Basis of Presentation
Based on the terms of the Merger, the transaction is treated as a reverse recapitalization of Brickell in accordance with accounting principles generally accepted in the United States.
The unaudited pro forma combined balance sheet as of June 30, 2019 combines the historical balance sheets of Brickell and Vical as of June 30, 2019 as if the Merger had been completed on that date.
The unaudited pro forma combined statement of operations and comprehensive loss for the year ended December 31, 2018 combine the historical statements of operations and comprehensive loss of Brickell and Vical for their respective periods and give pro forma effect to the Merger as if it had been completed on January 1, 2018.
The unaudited pro forma combined statement of operations and comprehensive loss for the six months ended June 30, 2019 combine the historical statements of operations and comprehensive loss of Brickell and Vical for their respective periods and give pro forma effect to the Merger as if it had been completed on January 1, 2018.
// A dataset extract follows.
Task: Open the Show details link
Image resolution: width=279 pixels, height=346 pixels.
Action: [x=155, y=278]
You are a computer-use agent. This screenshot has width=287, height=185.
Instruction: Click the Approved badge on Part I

The unaudited pro forma combined financial statements give effect to an exchange ratio of 2.4165 of Vical common stock for each share of Brickell common stock. The exchange ratio does not give any effect to the Vical reverse common stock split. The Exchange Ratio, calculated pursuant to the formula set forth in the Merger Agreement, allocated to the former Brickell securityholders and NovaQuest, collectively, a majority of the outstanding shares of Vical common stock.
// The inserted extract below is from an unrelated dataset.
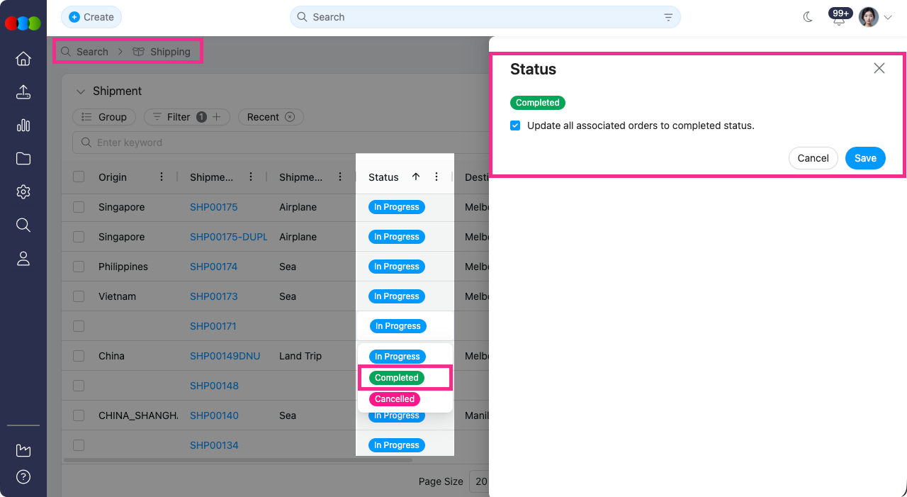This screenshot has height=497, width=907.
Task: Open the folder icon in sidebar
Action: click(x=23, y=159)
2. Pro Forma Combined Earnings Per Share
The pro forma combined weighted average share outstanding included in the calculation of basic and diluted pro forma combined earnings (loss) per share consists of the following:
 
 
Year ended
December 31,
2018
 
Historical Vical weighted average  shares
21,842,000
Shares issued to Brickell
32,835,000
Pro forma weighted common shares, basic and diluted
54,677,000
 
 
Six months
ended 
June 30,
2019
Historical Vical weighted average  shares
22,404,000
Shares issued to Brickell
32,273,000
Pro forma weighted common shares, basic and diluted
54,677,000

6


3. Pro Forma Adjustments
The unaudited pro forma combined financial statements include pro forma adjustments to give effect to certain significant transactions as a direct result of the proposed Merger and reverse recapitalization for accounting purposes.  
The pro forma adjustments reflecting the completion of the Merger are based upon the preliminary accounting analysis conclusion that the Merger should be accounted for as a reverse recapitalization and upon the assumptions set forth below.
The unaudited pro forma combined financial statements do not not give effect to a Reverse Split.
The pro forma adjustments are as follows:
A1:
To reflect vendor payments for strategic advisor, legal, accounting and other direct costs of Vical and Brickell related to the Merger, which are not recognized in the respective balance sheets as of June 30, 2019.
A2:
To reflect the elimination of Vical’s historical stockholders’ equity balances, including accumulated deficit.
A3:
To reflect accrual for Vical’s executive severance costs directly related to the Merger, which are not recognized in Vical’s balance sheets as of June 30, 2019.
A4:
To reflect the conversion of the Brickell convertible notes into common stock prior to the close of Merger and prior to the exchange of shares.
A5:
To reflect the exchange of shares of Brickell common and convertible preferred stock outstanding, immediately prior to the closing of the Merger for shares of Vical common stock upon closing of the Merger.
A6:
To reclassify Brickell’s warrant liability to equity upon the conversion of preferred stock to common stock upon the close of the Merger as the warrants are no longer expected to be required to be reflected as a liability upon becoming warrants to purchase common stock at a fixed exercise price.
A7:
To eliminate Merger cost incurred in the statement of operations, which are non-recurring.